begin STORED ROWS

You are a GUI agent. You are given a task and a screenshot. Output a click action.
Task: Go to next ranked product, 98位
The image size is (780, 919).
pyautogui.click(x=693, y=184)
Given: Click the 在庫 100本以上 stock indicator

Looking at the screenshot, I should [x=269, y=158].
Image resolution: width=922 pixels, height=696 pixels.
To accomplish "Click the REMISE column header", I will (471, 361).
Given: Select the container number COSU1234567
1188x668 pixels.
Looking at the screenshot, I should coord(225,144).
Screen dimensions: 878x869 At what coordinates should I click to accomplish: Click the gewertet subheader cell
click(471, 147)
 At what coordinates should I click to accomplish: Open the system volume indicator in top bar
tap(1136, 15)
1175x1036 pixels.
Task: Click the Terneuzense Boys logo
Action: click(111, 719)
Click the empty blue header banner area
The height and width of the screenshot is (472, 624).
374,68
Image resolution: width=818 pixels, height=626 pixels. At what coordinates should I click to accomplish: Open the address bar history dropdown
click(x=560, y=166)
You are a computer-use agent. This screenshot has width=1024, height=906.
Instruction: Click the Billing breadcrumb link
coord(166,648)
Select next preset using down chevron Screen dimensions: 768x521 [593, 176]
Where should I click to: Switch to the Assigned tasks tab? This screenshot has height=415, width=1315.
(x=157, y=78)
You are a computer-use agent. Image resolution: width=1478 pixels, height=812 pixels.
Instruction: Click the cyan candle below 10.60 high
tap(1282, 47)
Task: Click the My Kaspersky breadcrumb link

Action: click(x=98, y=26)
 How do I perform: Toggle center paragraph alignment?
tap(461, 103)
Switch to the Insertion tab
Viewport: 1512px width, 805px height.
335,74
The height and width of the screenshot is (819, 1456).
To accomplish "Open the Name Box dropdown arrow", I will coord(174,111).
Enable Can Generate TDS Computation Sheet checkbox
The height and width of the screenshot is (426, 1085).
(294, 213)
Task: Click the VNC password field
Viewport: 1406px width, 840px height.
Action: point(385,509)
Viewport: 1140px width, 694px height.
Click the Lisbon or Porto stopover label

end STORED ROWS

Reproduce all the data above, swapping "breadcrumb link" for "navigation link" everywhere it occurs and leaving everything else unchanged.

§ **SOLUTION TO THE EXERCISE**:
You are a GUI agent. You are given a task and a screenshot. Output a click action.
Task: Go to next ranked product, 98位
The image size is (780, 919).
pyautogui.click(x=693, y=184)
Given: Click the 在庫 100本以上 stock indicator

Looking at the screenshot, I should [x=269, y=158].
Image resolution: width=922 pixels, height=696 pixels.
To accomplish "Click the REMISE column header", I will (471, 361).
Given: Select the container number COSU1234567
1188x668 pixels.
Looking at the screenshot, I should coord(225,144).
Screen dimensions: 878x869 At what coordinates should I click to accomplish: Click the gewertet subheader cell
click(471, 147)
 At what coordinates should I click to accomplish: Open the system volume indicator in top bar
tap(1136, 15)
1175x1036 pixels.
Task: Click the Terneuzense Boys logo
Action: click(111, 719)
Click the empty blue header banner area
The height and width of the screenshot is (472, 624).
374,68
Image resolution: width=818 pixels, height=626 pixels. At what coordinates should I click to accomplish: Open the address bar history dropdown
click(x=560, y=166)
You are a computer-use agent. This screenshot has width=1024, height=906.
Instruction: Click the Billing navigation link
coord(166,648)
Select next preset using down chevron Screen dimensions: 768x521 [593, 176]
Where should I click to: Switch to the Assigned tasks tab? This screenshot has height=415, width=1315.
(x=157, y=78)
You are a computer-use agent. Image resolution: width=1478 pixels, height=812 pixels.
Instruction: Click the cyan candle below 10.60 high
tap(1282, 47)
Task: Click the My Kaspersky navigation link

Action: click(x=98, y=26)
 How do I perform: Toggle center paragraph alignment?
tap(461, 103)
Switch to the Insertion tab
Viewport: 1512px width, 805px height.
335,74
The height and width of the screenshot is (819, 1456).
To accomplish "Open the Name Box dropdown arrow", I will coord(174,111).
Enable Can Generate TDS Computation Sheet checkbox
The height and width of the screenshot is (426, 1085).
(294, 213)
Task: Click the VNC password field
Viewport: 1406px width, 840px height.
Action: point(385,509)
Viewport: 1140px width, 694px height.
Click the Lisbon or Porto stopover label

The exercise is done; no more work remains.